Source:  Dan Lyman 

A Canadian journalist was threatened with arrest by Toronto police for calling slain Iranian general Qasem Soleimani a “terrorist.”

Rebel Media’s David Menzies was reporting on a candlelight vigil held for Soleimani by Muslims in Toronto when he was approached by officers demanding he stop using the word “terrorism” in reference to Soleimani, who was officially designated as a terrorist by the U.S. government in 2007.

“If I hear any more complaints about you using the word ‘terrorism,’ I’m going to be back here,” an officer warned Menzies.

“I can’t call a terrorist, a ‘terrorist?’” Menzies asked.

“Not in this sort of environment — no, you can’t,” the officer replied. “That’s going to incite a breach of the peace and that is Canadian law. Am I clear? It’s a breach of the peace.

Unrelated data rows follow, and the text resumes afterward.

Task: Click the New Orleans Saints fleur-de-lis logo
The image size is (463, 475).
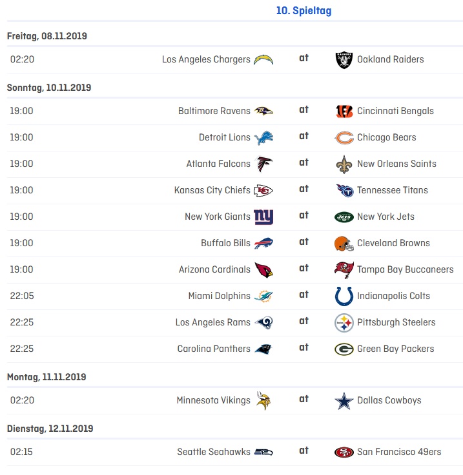Action: click(x=344, y=164)
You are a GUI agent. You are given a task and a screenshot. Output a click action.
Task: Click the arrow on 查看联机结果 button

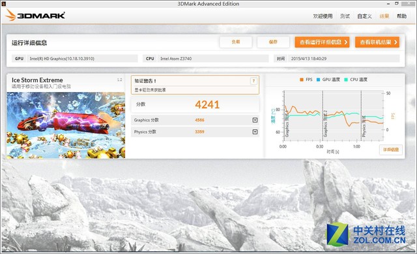(395, 42)
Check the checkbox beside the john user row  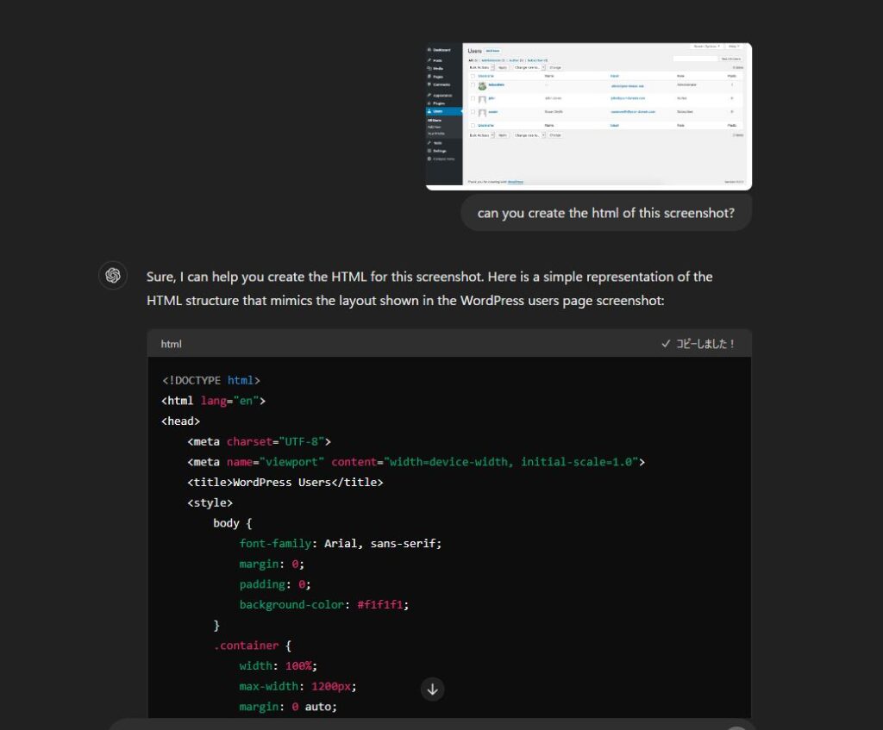473,99
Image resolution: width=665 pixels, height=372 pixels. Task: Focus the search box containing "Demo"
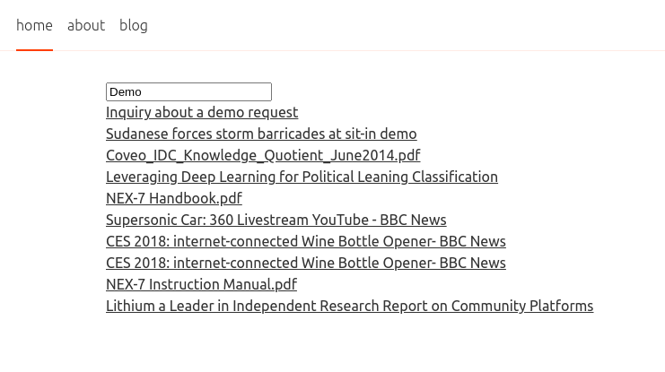[x=188, y=91]
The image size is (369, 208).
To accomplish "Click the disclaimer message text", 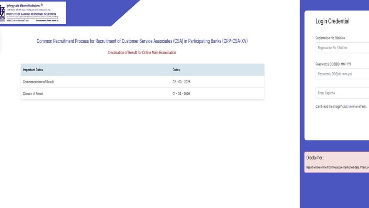I will [x=337, y=167].
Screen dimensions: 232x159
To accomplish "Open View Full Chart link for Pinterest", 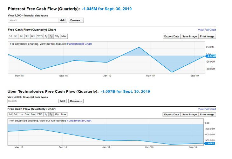I will coord(207,30).
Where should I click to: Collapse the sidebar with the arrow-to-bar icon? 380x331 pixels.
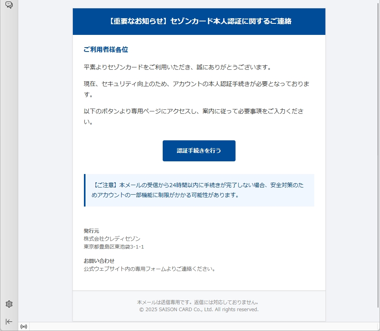coord(9,321)
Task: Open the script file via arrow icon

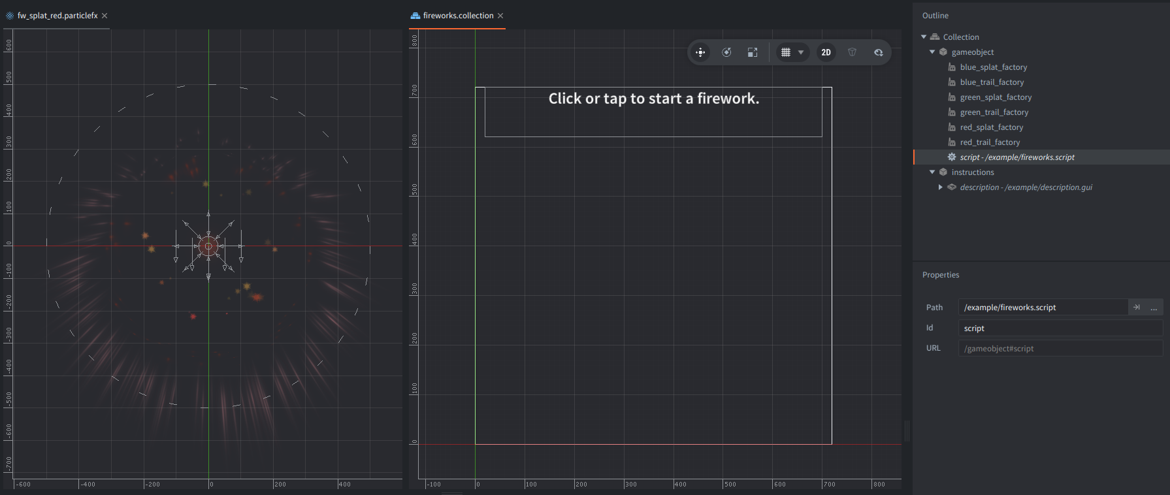Action: click(x=1137, y=308)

You will be placed under arrest.”

“You’re not to use that word again, in here, in this environment. Do you understand me?”

The officer then pressed Menzies, demanding to know why he was in the crowd asking questions.

Additional officers formed a line, separating Menzies from the crowd.

“I’m a big fan of law enforcement, but as you just heard, evidently I am not allowed to call a terrorist, a ‘terrorist,’ because that would be inciteful,” Menzies said to the camera.

“I thought we had free speech in Canada, freedom of expression, freedom of the press. Right now, Canadian law enforcement looks like Sharia law enforcement.”